Exactly this. I've noticed that financiers have long since started to rethink their approach. Whether or not a company is fit for the future is no longer determined solely by the hard facts - i.e. figures, finances and costs. In the turnaround and restructuring business, expert opinions also assess a company's future viability in terms of its sustainability goals. ESG criteria have become a yardstick. For example, the area of technology: How prepared is the company for the future? Is it keeping pace with the digital transformation? Diversity measures also flank the future viability of a company. Studies have long shown that diverse teams perform better. For investors, this inevitably leads to questions: How heterogeneous is the company's workforce? Is equal opportunity a reality? Is there a balanced gender and age diversity? Only when the assessment of a company is sustainably positive will financing channels be pursued.
To sum up, it takes attitude, it takes a modern mindset, and it takes regulations to make companies more sustainable. What do companies lose - apart from financing - if they hesitate to develop a sustainable strategy - and to present it to the outside world?
They will hardly be able to retain or gain talents, target groups, and business partners. Let's take the example of the shortage of skilled workers: It was announced a long time ago. Now it is here. German SMEs in particular, most of which are not located in major cities, have a hard time retaining skilled workers and recruiting new ones. Developing planned and existing ESG measures, communicating them transparently and authentically to the outside world, is a huge opportunity for companies. In this way, they make themselves and their positioning visible. They show their intentions and invite talents to accompany them on their way to more climate protection, more social action and good leadership. This is very attractive for talented people who want to shape things and get involved. And - not to be forgotten - such companies act as role models. They encourage others to follow suit. Companies should not miss out on these advantages, this dynamism and this charisma.
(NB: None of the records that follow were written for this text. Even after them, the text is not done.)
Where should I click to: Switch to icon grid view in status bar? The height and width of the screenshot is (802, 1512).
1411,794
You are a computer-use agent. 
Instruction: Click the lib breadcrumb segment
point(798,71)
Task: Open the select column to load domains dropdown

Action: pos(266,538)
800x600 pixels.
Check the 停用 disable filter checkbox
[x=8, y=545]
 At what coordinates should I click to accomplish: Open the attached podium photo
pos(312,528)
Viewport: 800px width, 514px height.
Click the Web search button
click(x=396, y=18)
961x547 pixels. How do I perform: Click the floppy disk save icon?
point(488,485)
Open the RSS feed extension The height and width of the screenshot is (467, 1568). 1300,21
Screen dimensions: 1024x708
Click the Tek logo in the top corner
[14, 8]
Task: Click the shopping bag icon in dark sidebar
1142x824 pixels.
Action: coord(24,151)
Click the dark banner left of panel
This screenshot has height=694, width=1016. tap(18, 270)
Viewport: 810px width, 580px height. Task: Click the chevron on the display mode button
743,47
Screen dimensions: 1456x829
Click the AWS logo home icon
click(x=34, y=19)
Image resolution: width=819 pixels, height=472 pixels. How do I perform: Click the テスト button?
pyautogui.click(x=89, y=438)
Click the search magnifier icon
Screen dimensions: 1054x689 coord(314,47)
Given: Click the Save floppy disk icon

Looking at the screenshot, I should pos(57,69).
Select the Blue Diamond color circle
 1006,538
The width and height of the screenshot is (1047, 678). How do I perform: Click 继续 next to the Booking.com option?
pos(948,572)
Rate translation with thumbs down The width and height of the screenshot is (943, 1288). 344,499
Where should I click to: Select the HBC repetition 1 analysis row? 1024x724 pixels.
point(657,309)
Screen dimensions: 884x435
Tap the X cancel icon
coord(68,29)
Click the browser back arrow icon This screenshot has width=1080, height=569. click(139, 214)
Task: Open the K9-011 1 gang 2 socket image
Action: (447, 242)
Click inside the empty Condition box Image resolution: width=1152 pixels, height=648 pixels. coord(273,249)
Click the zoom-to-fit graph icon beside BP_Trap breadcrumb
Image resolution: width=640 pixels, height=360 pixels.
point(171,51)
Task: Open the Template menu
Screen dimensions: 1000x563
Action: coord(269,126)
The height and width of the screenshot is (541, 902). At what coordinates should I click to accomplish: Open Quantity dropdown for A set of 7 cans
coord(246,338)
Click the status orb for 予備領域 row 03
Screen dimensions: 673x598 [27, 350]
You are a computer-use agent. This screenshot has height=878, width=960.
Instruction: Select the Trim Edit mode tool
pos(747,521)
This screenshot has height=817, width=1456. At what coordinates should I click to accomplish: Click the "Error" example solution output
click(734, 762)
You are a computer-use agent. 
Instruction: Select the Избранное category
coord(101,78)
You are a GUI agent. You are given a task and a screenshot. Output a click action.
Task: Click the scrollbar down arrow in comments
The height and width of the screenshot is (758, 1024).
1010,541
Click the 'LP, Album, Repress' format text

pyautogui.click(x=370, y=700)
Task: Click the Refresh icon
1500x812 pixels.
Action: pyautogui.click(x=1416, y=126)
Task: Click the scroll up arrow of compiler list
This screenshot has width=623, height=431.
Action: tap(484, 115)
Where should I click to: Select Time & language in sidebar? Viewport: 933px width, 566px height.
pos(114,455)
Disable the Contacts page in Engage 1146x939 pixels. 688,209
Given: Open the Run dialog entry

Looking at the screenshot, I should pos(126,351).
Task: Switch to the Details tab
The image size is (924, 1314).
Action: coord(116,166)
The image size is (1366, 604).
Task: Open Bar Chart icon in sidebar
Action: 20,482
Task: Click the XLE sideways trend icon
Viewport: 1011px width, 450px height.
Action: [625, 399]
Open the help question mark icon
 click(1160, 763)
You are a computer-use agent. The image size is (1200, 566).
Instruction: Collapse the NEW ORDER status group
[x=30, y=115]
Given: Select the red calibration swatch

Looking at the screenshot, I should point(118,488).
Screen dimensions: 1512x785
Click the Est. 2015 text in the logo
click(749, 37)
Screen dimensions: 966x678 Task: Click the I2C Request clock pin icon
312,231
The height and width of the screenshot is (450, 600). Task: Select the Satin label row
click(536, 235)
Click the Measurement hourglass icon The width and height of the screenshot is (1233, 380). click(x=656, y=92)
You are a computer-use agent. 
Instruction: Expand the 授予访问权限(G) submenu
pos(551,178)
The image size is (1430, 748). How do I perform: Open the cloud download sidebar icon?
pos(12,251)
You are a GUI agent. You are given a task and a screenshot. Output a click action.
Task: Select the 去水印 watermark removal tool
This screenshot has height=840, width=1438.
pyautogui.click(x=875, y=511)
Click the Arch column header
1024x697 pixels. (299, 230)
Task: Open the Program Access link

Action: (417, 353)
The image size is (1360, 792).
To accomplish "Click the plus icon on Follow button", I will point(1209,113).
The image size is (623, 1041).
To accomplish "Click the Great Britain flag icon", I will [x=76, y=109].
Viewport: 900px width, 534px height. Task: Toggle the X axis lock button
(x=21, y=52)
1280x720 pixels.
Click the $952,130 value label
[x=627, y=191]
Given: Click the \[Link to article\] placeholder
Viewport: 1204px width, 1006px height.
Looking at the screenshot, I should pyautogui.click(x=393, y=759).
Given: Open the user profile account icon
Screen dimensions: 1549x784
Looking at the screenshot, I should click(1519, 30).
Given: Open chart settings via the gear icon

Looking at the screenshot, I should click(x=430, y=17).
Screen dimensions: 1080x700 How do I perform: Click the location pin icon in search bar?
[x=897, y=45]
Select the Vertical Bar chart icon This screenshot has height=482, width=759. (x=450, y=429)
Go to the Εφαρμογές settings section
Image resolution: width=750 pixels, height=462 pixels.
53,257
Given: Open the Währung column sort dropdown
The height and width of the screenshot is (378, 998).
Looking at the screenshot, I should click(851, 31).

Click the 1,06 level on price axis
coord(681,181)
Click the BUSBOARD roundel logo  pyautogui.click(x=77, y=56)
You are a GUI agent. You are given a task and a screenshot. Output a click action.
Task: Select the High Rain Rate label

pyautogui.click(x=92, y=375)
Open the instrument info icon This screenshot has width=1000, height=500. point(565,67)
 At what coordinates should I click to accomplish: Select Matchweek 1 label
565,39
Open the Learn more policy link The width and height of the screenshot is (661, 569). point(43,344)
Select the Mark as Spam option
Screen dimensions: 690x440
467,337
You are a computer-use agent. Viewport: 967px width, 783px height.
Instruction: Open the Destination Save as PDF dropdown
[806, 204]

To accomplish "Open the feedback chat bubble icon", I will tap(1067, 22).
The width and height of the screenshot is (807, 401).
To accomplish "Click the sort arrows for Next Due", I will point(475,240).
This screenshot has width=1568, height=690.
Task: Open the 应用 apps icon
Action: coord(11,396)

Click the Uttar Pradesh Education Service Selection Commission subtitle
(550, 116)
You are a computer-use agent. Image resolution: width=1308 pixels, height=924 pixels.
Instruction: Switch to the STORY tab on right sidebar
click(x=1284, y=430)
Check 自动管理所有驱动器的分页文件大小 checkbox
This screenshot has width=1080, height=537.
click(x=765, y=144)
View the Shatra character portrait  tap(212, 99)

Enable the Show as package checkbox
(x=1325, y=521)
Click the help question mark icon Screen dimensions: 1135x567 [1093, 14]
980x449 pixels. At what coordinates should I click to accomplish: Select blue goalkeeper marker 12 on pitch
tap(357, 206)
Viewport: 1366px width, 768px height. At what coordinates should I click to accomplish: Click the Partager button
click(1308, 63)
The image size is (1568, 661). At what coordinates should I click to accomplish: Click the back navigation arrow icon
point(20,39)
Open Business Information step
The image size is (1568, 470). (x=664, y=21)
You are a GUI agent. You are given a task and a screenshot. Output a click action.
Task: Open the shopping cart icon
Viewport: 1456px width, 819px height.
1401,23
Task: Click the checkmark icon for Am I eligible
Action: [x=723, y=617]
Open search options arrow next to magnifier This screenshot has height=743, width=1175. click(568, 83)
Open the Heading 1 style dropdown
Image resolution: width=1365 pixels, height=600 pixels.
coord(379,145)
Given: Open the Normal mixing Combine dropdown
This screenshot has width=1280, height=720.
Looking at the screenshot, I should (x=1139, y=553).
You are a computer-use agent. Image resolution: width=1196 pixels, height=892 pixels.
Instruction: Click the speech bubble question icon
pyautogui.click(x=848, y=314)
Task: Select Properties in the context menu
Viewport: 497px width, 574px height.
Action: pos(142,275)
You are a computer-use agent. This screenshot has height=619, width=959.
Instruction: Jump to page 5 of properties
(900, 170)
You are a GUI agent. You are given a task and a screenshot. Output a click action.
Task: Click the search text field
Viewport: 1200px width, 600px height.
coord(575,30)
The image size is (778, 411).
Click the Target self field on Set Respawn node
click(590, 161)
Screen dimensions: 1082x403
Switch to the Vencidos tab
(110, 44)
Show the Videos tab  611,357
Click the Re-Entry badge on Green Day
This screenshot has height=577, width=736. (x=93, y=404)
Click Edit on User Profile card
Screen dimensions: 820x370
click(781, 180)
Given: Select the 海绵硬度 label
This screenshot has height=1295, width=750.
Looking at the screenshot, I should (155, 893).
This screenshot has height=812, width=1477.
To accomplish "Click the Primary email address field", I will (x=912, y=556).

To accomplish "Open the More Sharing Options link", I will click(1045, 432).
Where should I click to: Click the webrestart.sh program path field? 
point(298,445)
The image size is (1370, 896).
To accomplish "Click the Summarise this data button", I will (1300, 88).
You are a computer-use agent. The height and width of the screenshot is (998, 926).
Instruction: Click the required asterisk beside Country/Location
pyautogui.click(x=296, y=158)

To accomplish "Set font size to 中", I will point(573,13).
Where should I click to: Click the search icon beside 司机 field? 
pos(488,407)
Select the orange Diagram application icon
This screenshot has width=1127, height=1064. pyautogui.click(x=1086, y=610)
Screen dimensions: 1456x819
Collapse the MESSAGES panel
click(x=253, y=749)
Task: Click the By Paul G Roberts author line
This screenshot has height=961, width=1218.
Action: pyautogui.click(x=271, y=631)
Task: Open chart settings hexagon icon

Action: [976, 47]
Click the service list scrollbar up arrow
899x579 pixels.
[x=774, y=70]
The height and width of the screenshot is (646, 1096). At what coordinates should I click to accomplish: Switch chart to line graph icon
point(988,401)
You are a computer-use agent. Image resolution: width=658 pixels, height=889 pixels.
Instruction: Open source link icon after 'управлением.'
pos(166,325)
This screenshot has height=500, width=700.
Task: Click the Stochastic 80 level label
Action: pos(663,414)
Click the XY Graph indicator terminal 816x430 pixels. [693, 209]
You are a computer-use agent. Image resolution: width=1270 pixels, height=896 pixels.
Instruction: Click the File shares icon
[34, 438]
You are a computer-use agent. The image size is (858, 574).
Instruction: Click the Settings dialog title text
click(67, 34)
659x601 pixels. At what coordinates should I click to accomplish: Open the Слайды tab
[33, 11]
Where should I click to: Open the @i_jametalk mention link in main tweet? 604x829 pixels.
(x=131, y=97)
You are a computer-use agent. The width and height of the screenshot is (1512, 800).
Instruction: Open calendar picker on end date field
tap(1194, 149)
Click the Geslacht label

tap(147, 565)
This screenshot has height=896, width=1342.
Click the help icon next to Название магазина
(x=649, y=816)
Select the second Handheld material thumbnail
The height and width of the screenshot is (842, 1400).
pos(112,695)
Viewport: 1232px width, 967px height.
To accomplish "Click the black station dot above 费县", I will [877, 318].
What do you recommend to companies that are getting started? Which initial steps lead to an accurate self-perception and the right measures for the future?
I first recommend recording the status quo: How sustainable is the company already acting? To what extent is it ready and willing to talk about this now? And where is the next stage? For this first low-threshold as-is analysis, there are good, freely accessible fact sheets and checklists available at this moment. By the way, the results of this analysis are a good starting point for your own quality management. It may then become clear that the necessary processes are already anchored in the company. The next step is to compare the results of the analysis with the applicable ESG requirements. Which processes already match them? Which ones need to be redefined? With these first steps, companies can develop a good starting point without much effort - which they should also communicate to the outside world. Because the most important thing is to get started. And the next thing is to show you are doing it!
Thank you very much for the interview, Ms. Fischer-Bohn.